Analysis Chapters 74, 75, 76, 77, 78, 79, and 80
The adventures with the whale head show its intimidating size in comparison to a man’s size; yet the smallness of the brain implies an irresponsible ignorance in charge of a huge body.
Ishmael goes into great detail about the head of the sperm whale and what it tells us about its nature. It has both elasticity in the blubber and power to ram with it, like a “dead, blind wall” (76. 334). He seems to clarify the characteristics of the sperm whale with his phrenological reading, and yet he comes up with contradictory images.
One set of images asserts a sublime and god-like brow. The other set of images connects the whale to a blind malignity. Which is the true whale? Ishmael says, “. . . unless you own the whale you are but a provincial and sentimentalist in Truth. But clear Truth is a thing for salamander giants only to encounter . . . What befell the weakling youth lifting the dread goddess’s veil at Sais?” (76.335-6)
Neith, the Egyptian goddess at Sais, was both a goddess of domesticity and war. She wove the shrouds of the dead. She is said to have had the face of a lion or snake, so lifting the veil would be risky, revealing her dual nature, the dual nature of life, a vision one must be prepared for in order to survive.
The whale, like the goddess, seems to have the same benign/cruel aspect as nature.
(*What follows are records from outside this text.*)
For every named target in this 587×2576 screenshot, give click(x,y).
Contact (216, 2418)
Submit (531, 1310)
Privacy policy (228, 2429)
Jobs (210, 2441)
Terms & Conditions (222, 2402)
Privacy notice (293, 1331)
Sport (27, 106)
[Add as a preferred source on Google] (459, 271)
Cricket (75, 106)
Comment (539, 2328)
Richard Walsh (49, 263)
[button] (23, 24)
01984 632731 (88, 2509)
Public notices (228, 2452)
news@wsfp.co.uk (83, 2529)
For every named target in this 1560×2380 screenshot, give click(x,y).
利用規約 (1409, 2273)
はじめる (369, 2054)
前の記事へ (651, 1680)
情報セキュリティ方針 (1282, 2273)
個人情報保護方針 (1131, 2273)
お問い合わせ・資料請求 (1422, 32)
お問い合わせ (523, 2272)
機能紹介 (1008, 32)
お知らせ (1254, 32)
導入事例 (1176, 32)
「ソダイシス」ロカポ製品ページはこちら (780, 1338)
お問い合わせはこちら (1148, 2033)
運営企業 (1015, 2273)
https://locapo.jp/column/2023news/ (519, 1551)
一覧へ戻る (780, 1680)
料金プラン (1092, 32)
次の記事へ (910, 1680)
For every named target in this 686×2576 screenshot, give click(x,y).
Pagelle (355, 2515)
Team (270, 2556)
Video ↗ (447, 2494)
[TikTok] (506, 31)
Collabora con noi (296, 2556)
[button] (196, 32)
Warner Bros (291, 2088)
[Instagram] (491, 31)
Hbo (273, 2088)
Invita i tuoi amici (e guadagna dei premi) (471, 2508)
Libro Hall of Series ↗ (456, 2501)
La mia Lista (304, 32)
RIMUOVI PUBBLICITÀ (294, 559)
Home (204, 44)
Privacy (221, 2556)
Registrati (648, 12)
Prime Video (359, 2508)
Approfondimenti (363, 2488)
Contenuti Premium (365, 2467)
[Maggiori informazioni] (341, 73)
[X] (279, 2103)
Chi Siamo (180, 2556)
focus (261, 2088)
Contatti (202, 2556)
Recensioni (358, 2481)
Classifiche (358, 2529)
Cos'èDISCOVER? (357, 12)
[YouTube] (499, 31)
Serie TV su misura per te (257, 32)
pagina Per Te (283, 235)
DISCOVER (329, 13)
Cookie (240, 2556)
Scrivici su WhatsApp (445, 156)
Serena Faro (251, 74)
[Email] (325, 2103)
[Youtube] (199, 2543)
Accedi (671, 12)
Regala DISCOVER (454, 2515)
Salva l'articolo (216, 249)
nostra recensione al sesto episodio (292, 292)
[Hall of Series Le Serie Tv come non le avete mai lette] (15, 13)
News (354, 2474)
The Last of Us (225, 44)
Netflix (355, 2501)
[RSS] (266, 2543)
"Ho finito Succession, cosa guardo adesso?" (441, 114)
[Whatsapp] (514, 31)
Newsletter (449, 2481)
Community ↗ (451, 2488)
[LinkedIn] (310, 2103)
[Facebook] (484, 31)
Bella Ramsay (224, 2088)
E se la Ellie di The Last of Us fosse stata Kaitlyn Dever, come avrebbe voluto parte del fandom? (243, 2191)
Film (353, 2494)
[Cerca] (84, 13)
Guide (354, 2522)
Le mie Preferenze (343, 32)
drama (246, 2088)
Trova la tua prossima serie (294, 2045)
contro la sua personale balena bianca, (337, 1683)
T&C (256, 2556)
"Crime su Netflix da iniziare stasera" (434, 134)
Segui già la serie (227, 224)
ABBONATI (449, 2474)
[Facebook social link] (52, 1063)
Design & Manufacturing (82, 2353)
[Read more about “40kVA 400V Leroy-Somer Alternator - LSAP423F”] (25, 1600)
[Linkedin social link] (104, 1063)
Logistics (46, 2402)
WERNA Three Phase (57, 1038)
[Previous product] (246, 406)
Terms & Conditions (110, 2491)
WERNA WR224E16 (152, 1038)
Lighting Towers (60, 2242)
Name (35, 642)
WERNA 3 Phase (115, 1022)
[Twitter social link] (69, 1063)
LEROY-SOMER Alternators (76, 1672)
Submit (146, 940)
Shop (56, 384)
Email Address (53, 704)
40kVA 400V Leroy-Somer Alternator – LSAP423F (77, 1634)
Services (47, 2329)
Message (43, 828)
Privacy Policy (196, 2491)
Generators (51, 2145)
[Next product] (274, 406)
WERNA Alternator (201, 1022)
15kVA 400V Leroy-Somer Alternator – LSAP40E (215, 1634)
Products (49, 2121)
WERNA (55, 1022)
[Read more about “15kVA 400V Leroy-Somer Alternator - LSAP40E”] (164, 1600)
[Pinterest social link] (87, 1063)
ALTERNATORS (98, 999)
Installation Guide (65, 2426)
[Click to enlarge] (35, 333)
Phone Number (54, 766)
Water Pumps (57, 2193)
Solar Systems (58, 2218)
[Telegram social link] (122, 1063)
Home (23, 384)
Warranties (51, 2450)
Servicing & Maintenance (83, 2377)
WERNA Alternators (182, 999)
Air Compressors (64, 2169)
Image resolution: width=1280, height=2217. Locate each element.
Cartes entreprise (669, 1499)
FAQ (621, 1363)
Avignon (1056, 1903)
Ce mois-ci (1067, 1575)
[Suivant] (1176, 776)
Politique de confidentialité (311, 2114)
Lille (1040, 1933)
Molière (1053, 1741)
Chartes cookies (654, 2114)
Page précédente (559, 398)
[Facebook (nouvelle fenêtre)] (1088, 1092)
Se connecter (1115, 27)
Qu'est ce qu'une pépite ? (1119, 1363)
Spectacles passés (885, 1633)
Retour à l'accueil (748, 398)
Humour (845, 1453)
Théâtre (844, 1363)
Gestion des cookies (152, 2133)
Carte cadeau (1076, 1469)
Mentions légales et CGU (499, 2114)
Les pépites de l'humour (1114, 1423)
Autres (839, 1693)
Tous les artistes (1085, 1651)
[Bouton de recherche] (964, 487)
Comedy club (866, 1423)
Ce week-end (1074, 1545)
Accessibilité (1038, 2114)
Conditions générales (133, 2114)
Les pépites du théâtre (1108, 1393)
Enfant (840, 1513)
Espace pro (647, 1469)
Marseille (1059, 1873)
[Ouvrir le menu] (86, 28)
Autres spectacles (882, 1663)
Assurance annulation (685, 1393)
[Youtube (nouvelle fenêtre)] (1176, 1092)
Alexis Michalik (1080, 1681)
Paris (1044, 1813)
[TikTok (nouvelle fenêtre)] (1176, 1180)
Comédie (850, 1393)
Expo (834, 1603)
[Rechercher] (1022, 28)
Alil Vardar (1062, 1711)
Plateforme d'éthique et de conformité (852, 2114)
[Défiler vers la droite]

Is Ishmael ultimately indicting God for making creation like this, as Ahab does, or does he accept this contradiction in life? The salamander giant is the legendary creature who lives in the element of fire and would be able to withstand the glance of Neith, like the Gorgon’s, whom only heroes can encounter. Ahab went mad at beholding this contradictory truth of the universe, and so will little Pip. Ishmael lifts the veil and survives.
On the one hand, the “mystical brow” has the presence of the Deity; it is sublime. On the other, it is the sublimity of the sphinx and pyramid, full of riddles and silence. The blank forehead does not allow one to see any point or feature. This image connects to the ambiguous whiteness of the whale, and the pyramid connects Moby Dick to Ahab. Both are unfathomable and immovable.
Beneath the vast brow, however, is a much smaller brain and one that looks almost human. The brain is hidden, so the outside and inside of the whale do not match, thus making the phrenological reading difficult.